Generate an answer, then prompt the model to critique its own output, check for internal consistency, or flag claims that might be wrong. Multiple sampling followed by majority vote or a separate verification model can catch a surprising fraction of hallucinations.

Citation requirements

Ask the model to cite its sources inline. Then verify the citations (many will be fake or wrong). This is the approach used by search-oriented AI products (Perplexity, You.com, and assistants with web search enabled).

Lower temperature on factual tasks

Sampling at low temperature produces more deterministic, conservative outputs. For creative writing, high temperature adds diversity. For factual QA, low temperature reduces hallucinations modestly.

Explicit “I don’t know” permission

Adding to the prompt “If you do not know the answer, say ‘I don’t know’ rather than guessing” helps some — but only moderately. Models trained to be helpful resist admitting ignorance even when instructed.

What doesn’t help much

Telling the model to be careful. Vague instructions like “be accurate” have small effects.
Larger models alone. Scale reduces the rate of hallucinations modestly but does not eliminate them. Frontier models in 2025 still hallucinate confidently on niche facts.
Sycophantic agreement. When users correct the model, it often “confesses” it was wrong — sometimes falsely, because the user was wrong and the model was right.
Prompt tricks alone. There is no magic incantation that stops hallucinations. Structural fixes (grounding, tools, verification) beat clever prompting.

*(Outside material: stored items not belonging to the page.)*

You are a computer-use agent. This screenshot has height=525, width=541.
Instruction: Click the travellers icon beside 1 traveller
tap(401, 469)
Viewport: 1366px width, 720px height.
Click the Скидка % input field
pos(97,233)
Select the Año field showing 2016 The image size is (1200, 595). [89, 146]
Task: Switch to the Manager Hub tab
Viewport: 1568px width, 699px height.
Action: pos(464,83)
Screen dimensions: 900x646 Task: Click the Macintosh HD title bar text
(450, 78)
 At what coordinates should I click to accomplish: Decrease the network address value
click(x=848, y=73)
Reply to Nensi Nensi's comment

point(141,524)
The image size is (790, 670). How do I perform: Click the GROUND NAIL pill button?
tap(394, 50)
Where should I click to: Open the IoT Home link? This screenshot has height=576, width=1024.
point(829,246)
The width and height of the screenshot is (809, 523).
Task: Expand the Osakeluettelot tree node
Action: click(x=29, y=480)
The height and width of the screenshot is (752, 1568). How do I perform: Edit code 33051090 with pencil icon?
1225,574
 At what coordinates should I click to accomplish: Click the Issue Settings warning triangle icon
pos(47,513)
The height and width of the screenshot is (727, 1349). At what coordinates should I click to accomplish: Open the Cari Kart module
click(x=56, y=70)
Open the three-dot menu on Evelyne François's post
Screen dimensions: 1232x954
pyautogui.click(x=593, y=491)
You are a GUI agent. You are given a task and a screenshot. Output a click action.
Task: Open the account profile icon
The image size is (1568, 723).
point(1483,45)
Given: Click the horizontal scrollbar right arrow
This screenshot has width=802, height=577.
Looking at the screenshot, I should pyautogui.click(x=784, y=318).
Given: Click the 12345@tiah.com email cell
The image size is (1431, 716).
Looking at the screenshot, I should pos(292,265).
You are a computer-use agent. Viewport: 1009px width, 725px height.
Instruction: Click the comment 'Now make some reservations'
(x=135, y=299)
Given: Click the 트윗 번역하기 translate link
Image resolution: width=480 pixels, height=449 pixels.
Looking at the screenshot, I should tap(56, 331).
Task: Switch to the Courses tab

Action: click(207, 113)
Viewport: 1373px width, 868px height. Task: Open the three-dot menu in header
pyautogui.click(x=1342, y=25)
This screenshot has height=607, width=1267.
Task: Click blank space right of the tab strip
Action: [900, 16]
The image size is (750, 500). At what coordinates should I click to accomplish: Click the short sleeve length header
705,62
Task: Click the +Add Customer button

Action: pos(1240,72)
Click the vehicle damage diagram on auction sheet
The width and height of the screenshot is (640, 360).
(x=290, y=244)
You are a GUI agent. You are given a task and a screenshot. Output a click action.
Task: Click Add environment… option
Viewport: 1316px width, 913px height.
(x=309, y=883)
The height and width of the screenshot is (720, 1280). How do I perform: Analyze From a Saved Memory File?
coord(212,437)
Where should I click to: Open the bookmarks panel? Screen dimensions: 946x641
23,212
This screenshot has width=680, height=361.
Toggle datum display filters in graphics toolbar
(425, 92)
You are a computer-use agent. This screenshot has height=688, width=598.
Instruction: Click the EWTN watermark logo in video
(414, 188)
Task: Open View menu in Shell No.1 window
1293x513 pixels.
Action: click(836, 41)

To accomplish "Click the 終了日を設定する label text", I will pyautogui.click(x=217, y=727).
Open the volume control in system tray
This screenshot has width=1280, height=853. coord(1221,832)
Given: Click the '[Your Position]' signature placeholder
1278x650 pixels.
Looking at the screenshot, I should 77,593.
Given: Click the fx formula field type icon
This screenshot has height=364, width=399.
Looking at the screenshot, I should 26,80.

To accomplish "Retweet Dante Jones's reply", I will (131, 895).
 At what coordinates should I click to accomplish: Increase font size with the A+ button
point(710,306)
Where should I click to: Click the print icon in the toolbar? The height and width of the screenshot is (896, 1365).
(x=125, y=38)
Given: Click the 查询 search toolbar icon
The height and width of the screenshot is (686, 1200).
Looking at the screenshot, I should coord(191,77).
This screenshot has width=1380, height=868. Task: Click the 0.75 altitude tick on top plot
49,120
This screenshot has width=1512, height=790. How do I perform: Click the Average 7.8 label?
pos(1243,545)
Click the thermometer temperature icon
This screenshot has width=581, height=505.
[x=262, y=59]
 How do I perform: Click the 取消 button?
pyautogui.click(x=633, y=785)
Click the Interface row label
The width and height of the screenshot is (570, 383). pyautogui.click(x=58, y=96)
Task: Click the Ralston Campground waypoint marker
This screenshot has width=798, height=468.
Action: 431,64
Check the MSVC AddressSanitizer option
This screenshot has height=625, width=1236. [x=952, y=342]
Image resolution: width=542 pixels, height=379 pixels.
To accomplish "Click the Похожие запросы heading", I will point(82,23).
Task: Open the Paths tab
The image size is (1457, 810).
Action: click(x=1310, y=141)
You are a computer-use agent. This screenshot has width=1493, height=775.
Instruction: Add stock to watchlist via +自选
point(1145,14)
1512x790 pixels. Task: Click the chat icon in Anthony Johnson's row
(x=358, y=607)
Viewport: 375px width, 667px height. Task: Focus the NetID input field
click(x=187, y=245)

Domain-specific hallucination risks

Legal

Fabricated case citations have caused real embarrassment. Lawyers in multiple jurisdictions have been sanctioned for filing briefs that cited non-existent cases generated by ChatGPT. Legal workflows need mandatory citation verification.

Medical

Invented drug interactions, dosages, or study references can be dangerous. Medical AI systems typically use heavy RAG over curated sources like UpToDate, PubMed, and FDA labels.

Code

LLMs routinely hallucinate functions or packages that do not exist, or call real functions with invented parameters. IDE integrations that execute or type-check code in the loop catch many of these.

Financial and numerical

Arithmetic is a weak spot. A model can confidently state a wrong multiplication or percentage. Using code execution or a calculator for quantitative work is far more reliable than having the model compute in its head.

The safety angle

From a safety perspective, hallucinations are a reliability problem, not an alignment problem in the narrow sense. A model might hallucinate perfectly innocuous content (wrong trivia) or dangerous content (wrong medical advice) depending on context. The distinction matters for deployment — high-stakes domains require verification layers even when the base model is well-aligned. For more, see our ai safety coverage.

Frequently asked questions

Why does the model make up URLs and citations so confidently?
Citations and URLs are highly structured — a valid URL looks like arXiv.org/abs/XXXX.XXXXX, a valid paper citation has a specific format. Models learn these structures during training. When asked for a citation the model does not actually remember, it generates something that matches the format — arxiv.org/abs/ followed by plausible-looking digits. The output looks legitimate because the template is correct, but the content is invented. This is why verification (clicking the URL, checking the paper actually exists) is essential.

Are newer models hallucinating less?
Rates are trending down, particularly when RAG and tool use are in the loop. Frontier models like GPT-5, Claude Opus 4.7, and Gemini 3 hallucinate measurably less than GPT-3.5 did — but the rate is still meaningful on factual tasks, and the tail of confident-wrong answers remains. Research benchmarks like TruthfulQA and FreshQA track progress, but real-world hallucination rates depend heavily on the use case and how well the system is grounded.

Should I trust any LLM output for facts?
Trust with verification. LLMs are reliable for low-stakes or easily-verifiable claims, and useful as first drafts that a human checks. For high-stakes domains — medical, legal, financial, safety-critical — every factual claim needs verification against an authoritative source. Production systems handle this with retrieval, citation requirements, and human review layers.